> **YOUR INSTRUCTIONS**: Whichever lines include the word "Choose", copy them as they appear in the data.

> **DATASET RECORDS**:

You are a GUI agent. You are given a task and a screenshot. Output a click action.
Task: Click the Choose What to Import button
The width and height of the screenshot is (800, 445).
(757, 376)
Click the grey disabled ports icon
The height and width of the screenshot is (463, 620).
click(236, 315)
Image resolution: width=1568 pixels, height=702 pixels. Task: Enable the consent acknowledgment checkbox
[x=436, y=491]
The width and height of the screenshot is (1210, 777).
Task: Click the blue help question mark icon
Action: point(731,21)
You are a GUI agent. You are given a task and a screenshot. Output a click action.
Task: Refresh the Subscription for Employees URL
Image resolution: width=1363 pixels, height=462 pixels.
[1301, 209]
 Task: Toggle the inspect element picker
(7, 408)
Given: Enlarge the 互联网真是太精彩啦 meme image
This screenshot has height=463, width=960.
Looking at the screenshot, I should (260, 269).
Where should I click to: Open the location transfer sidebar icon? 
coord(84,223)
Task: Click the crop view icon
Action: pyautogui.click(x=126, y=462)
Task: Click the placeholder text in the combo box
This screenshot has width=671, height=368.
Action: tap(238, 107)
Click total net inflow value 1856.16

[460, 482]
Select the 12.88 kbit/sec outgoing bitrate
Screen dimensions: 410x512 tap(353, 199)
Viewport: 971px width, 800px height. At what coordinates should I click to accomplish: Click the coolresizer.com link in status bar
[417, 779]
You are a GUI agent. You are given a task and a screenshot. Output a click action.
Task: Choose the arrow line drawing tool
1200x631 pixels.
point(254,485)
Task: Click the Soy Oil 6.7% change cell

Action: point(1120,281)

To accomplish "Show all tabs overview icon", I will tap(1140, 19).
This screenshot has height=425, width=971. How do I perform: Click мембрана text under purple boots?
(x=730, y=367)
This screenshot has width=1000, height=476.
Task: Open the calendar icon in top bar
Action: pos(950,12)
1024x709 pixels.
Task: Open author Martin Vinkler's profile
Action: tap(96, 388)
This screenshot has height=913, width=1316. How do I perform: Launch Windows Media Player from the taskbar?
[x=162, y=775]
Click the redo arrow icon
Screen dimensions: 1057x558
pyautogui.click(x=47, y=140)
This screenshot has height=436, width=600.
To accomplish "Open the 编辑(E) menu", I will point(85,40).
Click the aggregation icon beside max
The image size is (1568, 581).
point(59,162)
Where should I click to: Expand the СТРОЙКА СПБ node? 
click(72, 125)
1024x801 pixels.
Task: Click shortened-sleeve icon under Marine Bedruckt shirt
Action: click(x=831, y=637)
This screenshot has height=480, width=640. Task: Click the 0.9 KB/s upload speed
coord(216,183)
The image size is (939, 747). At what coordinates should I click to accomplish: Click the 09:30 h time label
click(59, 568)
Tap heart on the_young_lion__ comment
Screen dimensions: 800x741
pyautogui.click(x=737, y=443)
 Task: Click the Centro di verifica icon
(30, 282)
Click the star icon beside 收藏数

> **RESPONSE BOX**:
Task: Click the Choose What to Import button
Task: Choose the arrow line drawing tool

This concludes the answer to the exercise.